Weekend Roundup, Part 1

The archaeological co-directors provide a summary of this summer’s work at Tel Ein Jezreel.

Archaeologists working at Bethsaida have found some monumental towers guarding the approach ramp to the city gate.

Haaretz (premium) reports on the latest discoveries in the Mount Zion excavation, including a bathtub and a cup with a priestly inscription. Joel Kramer’s drone photo gives a good perspective.

Wayne Stiles reflects this week on lessons to be learned from Jeremiah’s hometown of Anathoth.

For the first time, researchers have succeeded in sequencing the genome of ancient barley grains found in a cave near Masada.

An update on the renovations of Bethlehem’s Church of the Nativity includes photos of newly restored mosaics.

IAA inspectors raided a shop in the Old City of Jerusalem suspected to be selling antiquities without a license.

Invitations are now open for a 2017 conference entitled “The Anglo-German Exploration of the Holy Land, 1865-1915.”

Eric Mitchell has begun a series on biblical archaeology for the Christian Examiner.

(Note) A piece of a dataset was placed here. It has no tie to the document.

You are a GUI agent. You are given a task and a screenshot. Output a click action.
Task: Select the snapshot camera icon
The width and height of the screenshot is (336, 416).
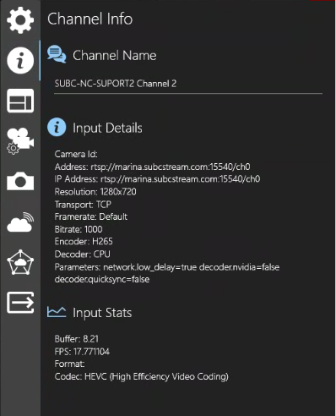20,181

An article in Forbes asks how augmented reality will affect archaeological sites.

With a recent grant, plans are moving forward in the creation of the Digital Library of the Middle East.

Gordon Govier speaks this week with Cynthia Shafer-Elliott about “Daily Life in Ancient Israel” on the Book and the Spade (part 1, part 2).

Some Leon Uris favorites are on sale for Kindle now: Exodus, Mila 18, QB VII, and others.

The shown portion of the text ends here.